- **RECORDS PROVIDED**

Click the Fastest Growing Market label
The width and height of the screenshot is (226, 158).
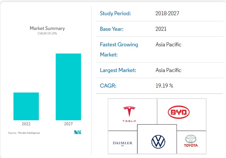[x=119, y=49]
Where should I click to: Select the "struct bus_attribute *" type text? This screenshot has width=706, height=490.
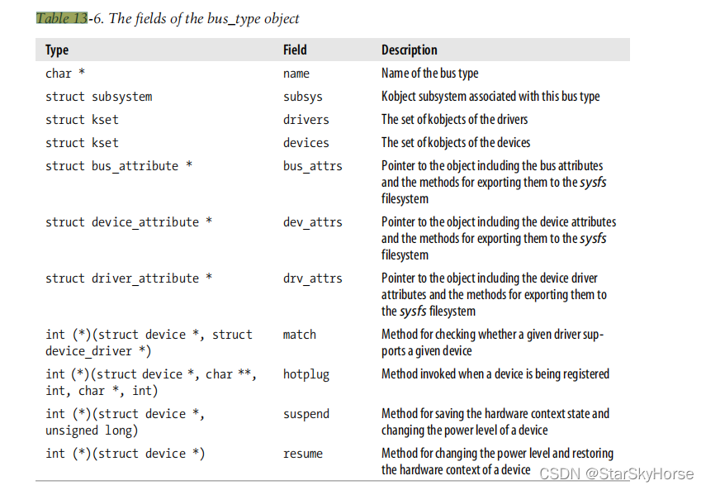pyautogui.click(x=119, y=166)
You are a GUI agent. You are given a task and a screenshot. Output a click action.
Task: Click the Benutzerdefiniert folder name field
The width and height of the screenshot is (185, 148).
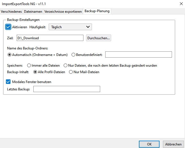[x=138, y=55]
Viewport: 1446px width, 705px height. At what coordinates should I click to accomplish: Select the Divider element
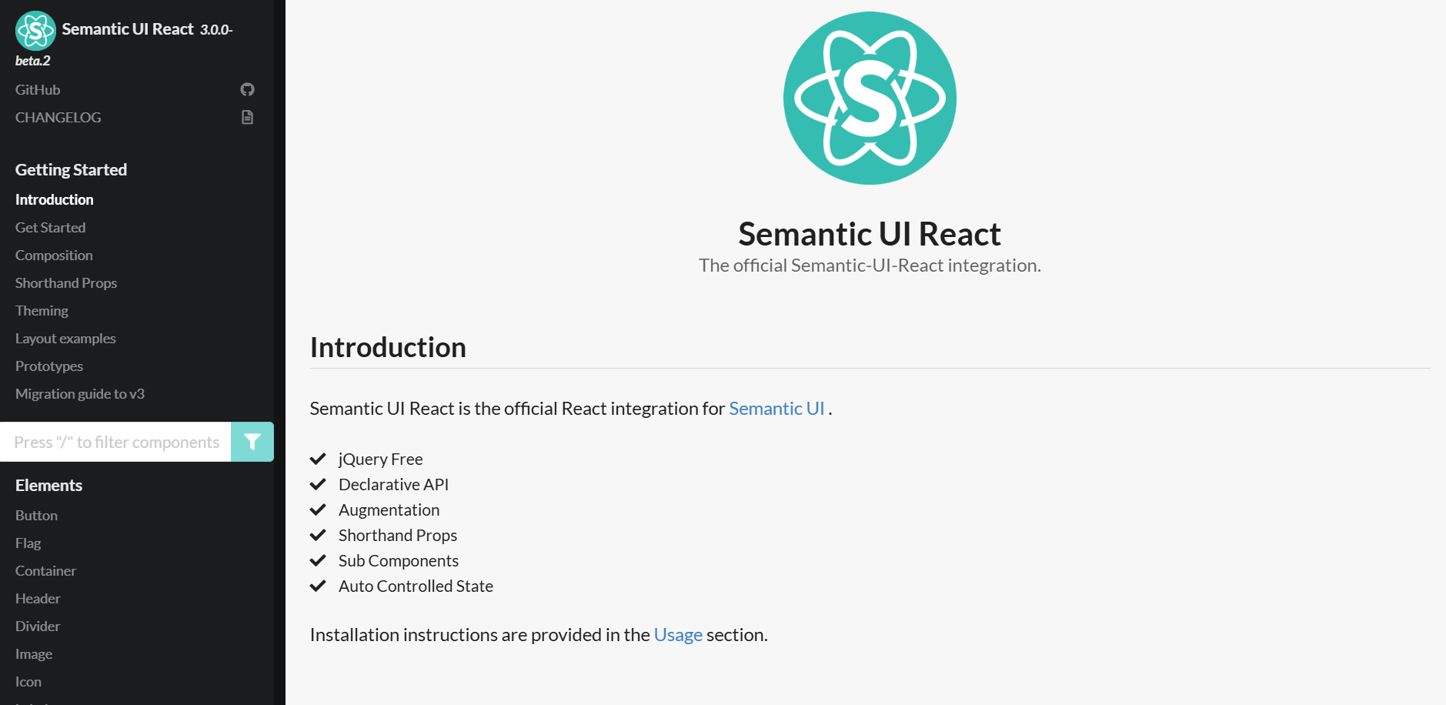[x=37, y=626]
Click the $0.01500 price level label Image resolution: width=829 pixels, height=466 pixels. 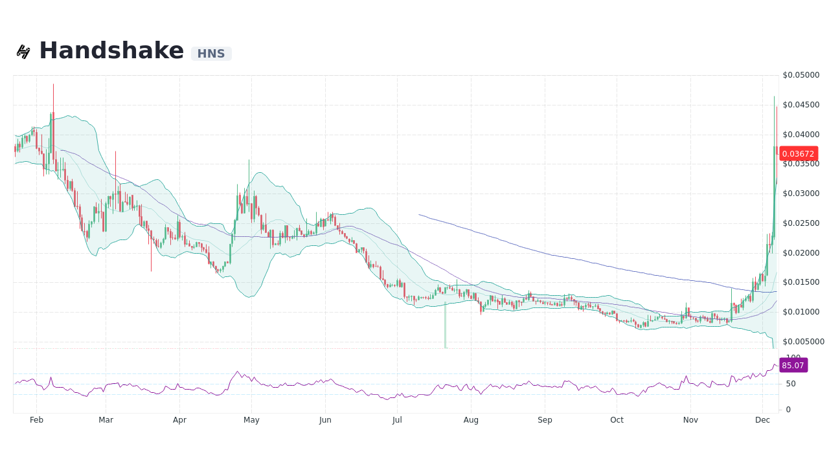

- **TASK BRIEF**
Repeat the entries exactly as they are given, leaving out each image.

- **RESPONSE AREA**
Click the Fastest Growing Market label
The width and height of the screenshot is (226, 158).
[x=119, y=49]
Where should I click to: Select the "struct bus_attribute *" type text? This screenshot has width=706, height=490.
pyautogui.click(x=119, y=166)
You are a GUI agent. You are given a task and a screenshot. Output a click action.
Task: Click the Benutzerdefiniert folder name field
The width and height of the screenshot is (185, 148).
[x=138, y=55]
Viewport: 1446px width, 705px height. At what coordinates should I click to accomplish: Select the Divider element
[x=37, y=626]
Click the $0.01500 price level label Image resolution: width=829 pixels, height=466 pixels. 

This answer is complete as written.